I'm a 40 something (er, ah, cough ,cough) arteest guy living in Southern California who just loves to draw and paint. Occasionally I get paid for it, which is a big help, as I would have less time at it doing anything else. I started off as an editorial illustrator working for newspapers and magazines in my early 20's (groan, so long, long ago…) for such clients as the New York Times, Village Voice, Mother Jones and National Law Journal. I really enjoyed the process of editorial illustration as it required the reading of all sorts of well-written work and the designing of a spot (or two when lucky enough) that would sum up the heart and soul of a writer's piece.
I eventually grew bored with that and moved on to comics where I was employed by DC/Marvel/First/Eclipse/Heavy Metal and a few others comic book publishers that have long since gone the way of the shadow realm in comics. I penciled the landmark Alpha Flight #106, which had the hero Northstar finally out himself during a battle, causing quite a ruckus with Marvel distributors down south (so I was told). The book sold out the first week and went into a second printing the following with a different colored cover, quite a shrewd marketing trick I thought then.

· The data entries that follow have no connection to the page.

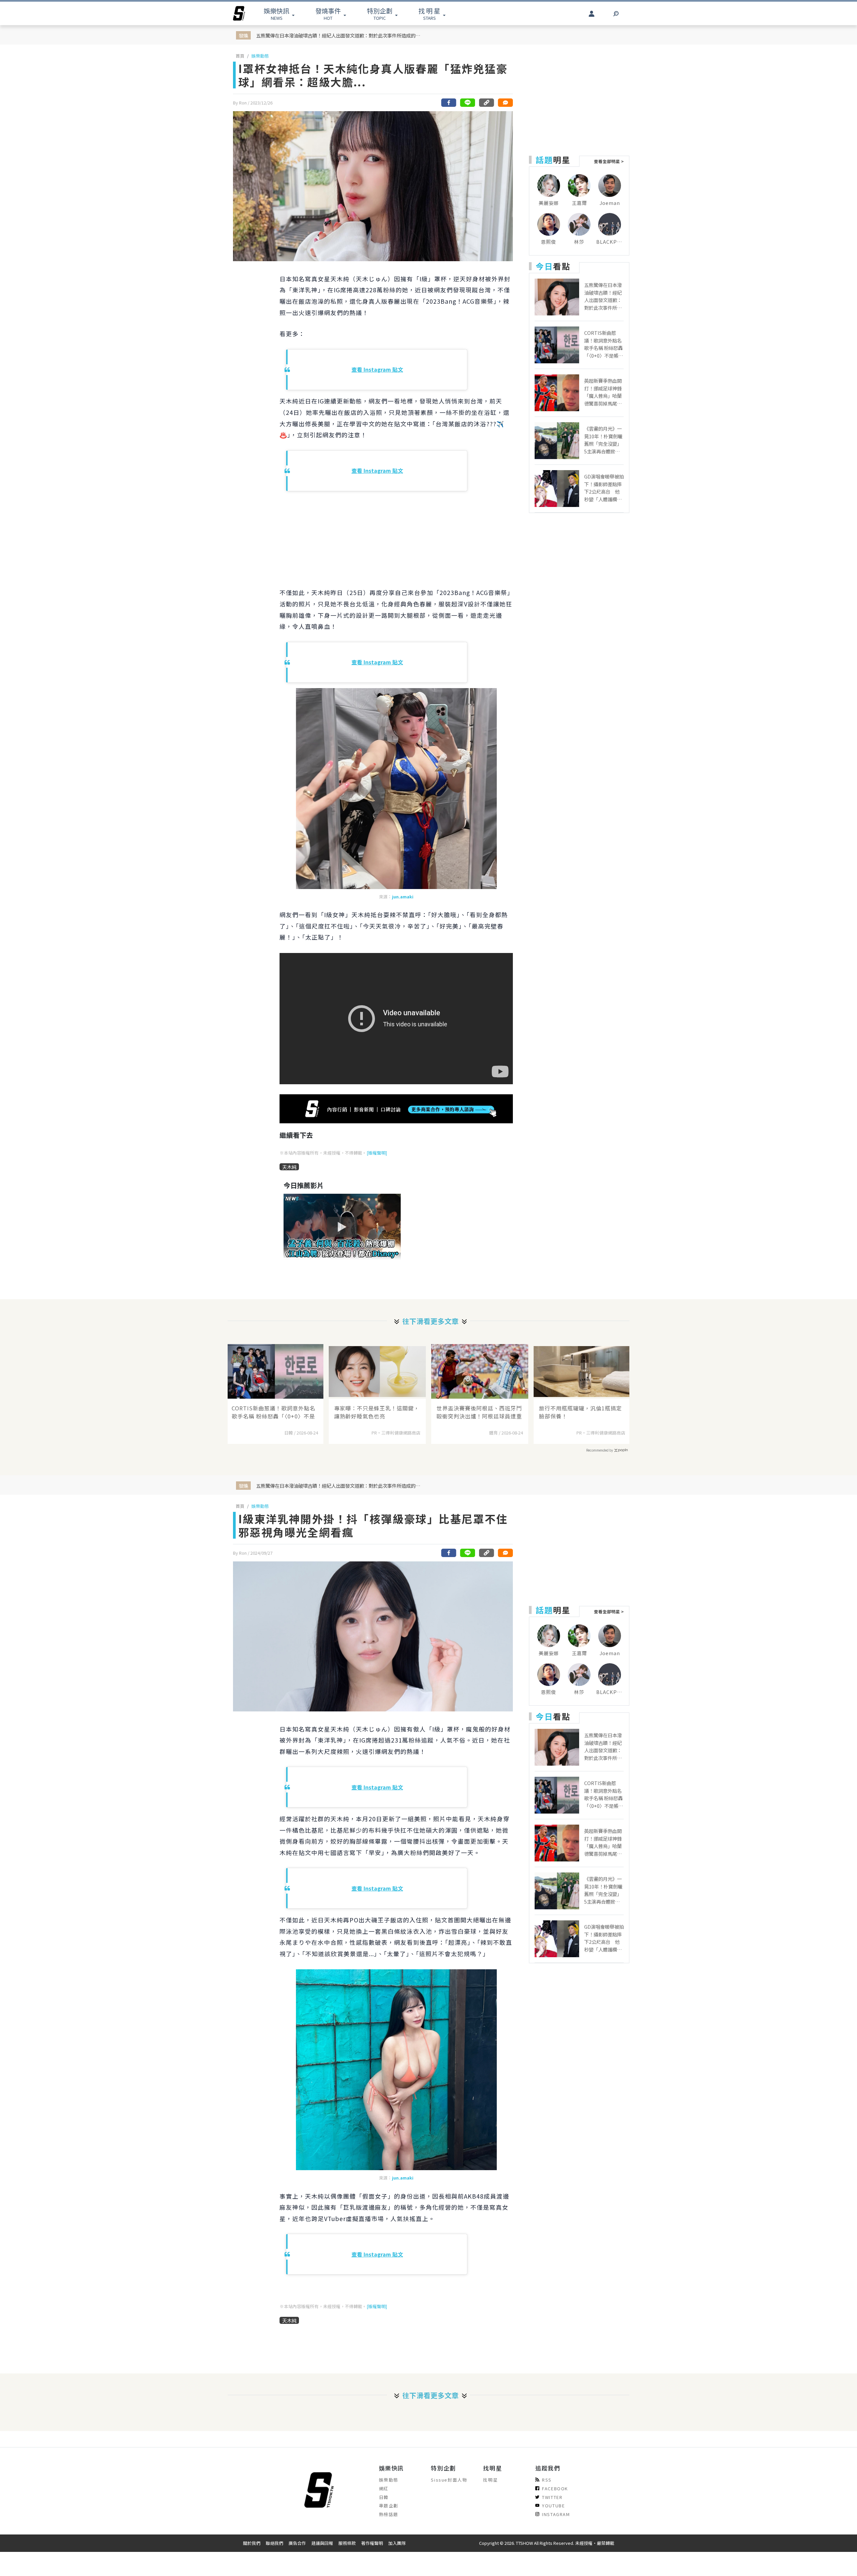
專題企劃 (388, 2505)
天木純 (289, 1166)
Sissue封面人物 (449, 2480)
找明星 (490, 2480)
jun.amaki (402, 896)
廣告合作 (297, 2543)
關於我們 (251, 2543)
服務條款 (347, 2543)
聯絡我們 (274, 2543)
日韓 (384, 2497)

Went to work at image comics, and then eventually tried my hand at storyboarding for animation (New Adventures of Jonny Quest, etc) and then finally settled on liking live action a heckuva lot more.
I met jack Kirby several times and had excellent talks about the process of character and world creation in comic books. I was lucky enough to meet and visit Jeff Jones also when younger and his sharing of Knowledge and advice (not to mention actually doing a painting from scratch for me!) was a tremendous boost in moving me along to better stuff. I spent a solid day with John Buscema also, another master artist and one of my all time favorite talent's, damn lucky enough to get some lessons and sage advice that have carried to this day. Mike Kaluta has always been a great inspiration in just how damn good an artist can be if he works hard enough at it. When I was a kid and then an adult/now he's never ceased to stop filling me with wonder and awe. I also had a great week with Boris Vallejo, fantasy artist par excellence and absolutely the most giving artist I have ever met. He let me spend a week standing behind him while he worked on several paintings, had company and made time for violin playing in-between!! As you can see I have always been a big fan and student of art and artist's. I'm sure it still stuns a few (especially when their younger) when I rant over them and their work how great I think it is/they are, ha ha. I think part of my fun of being an artist is never quite growing up, thank god my wife ties my shoes for me in the morning!
Mark, looking at your website, your work has a sci-fi slant. What draws you to this genre?
As far as the sci-fi slant, hmm... I guess I've always loved the genre. Sword and sorcery, horror and even humor are fun stuff but the thing with sci-fi has always been about the possibilities, the tomorrows, and the chances of the future taking a turn one way or another. And of course how the human spirit will raise to the occasion to confront it or flee from it. I really loved Blade runner, Gattaca, Lost in Space (the TV show, hee hee) and even watching the news today gives me such a great rush of ideas that I'm hard pressed to think it's really just the days' reality I'm watching.
What goes into storyboarding a movie like MINORITY REPORT? What sort of guidelines do you have to follow other than the script?
Storyboards for Minority Report were done for the second unit; pick up shots I believe and the trailer. The film was already in the can but they needed, and were able to revisit a few scenes. I came in at that point and found the work very fun and interesting. We worked on a few special effects and redo's and several versions of the trailer which all seemed vastly cool at the time to me. My direction was usually verbal and as I drew pretty fast they would usually see what they trying to say before the told me.
You were also the creature designer for DEEP RISING. Which do you prefer and why-the storyboarding or the conceptual design work?
Creature design work (Deep Rising) is another interesting discipline. I worked months on the creature and also did several key boards for the reveal of the creature and the effects of it voracious appetite, loll. That movie made me appreciate the study and drawing of animals and real anatomy like no class ever did. I even had books for forensic study to better understand and draw the destruction of human bodies/bone and tissue for some scenes. I wont, lie, the first few days of flipping open those books I would have to leave the drawing room and go for walks every few hours to stem the nausea!
What is WORLD'S FINEST?
Worlds Finest is the newest and latest short film by maestro director Sandy Collora.
He made a Batman short last year called DEADEND, and this was a follow up of sorts with the addition of Superman and all the favorite characters we know from the books/storyline. His dad played Perry White and was just perfect! I got to be one of Lex Luthor's bodyguards in addition to drawing with Sandy the boards for the film. Working and watching him was another great lesson in art and storytelling I won't ever forget.
What are you currently working on?
Currently, that I can talk about (I'm working in a somewhat hush hush environment, non disclosure forms are singed as frequently as lunch checks out here, and sadly much of my best work won't be seen for quite a long time.) is commercial boards for either pitching a concept/product or for helping the director/crew block in the shots. I've got a few commercials running now on TV and those are fun to see. It's a collaborative effort and it's really quite cool to see how the things eventually work themselves out and play on the screen. I never quite now myself until then, lol.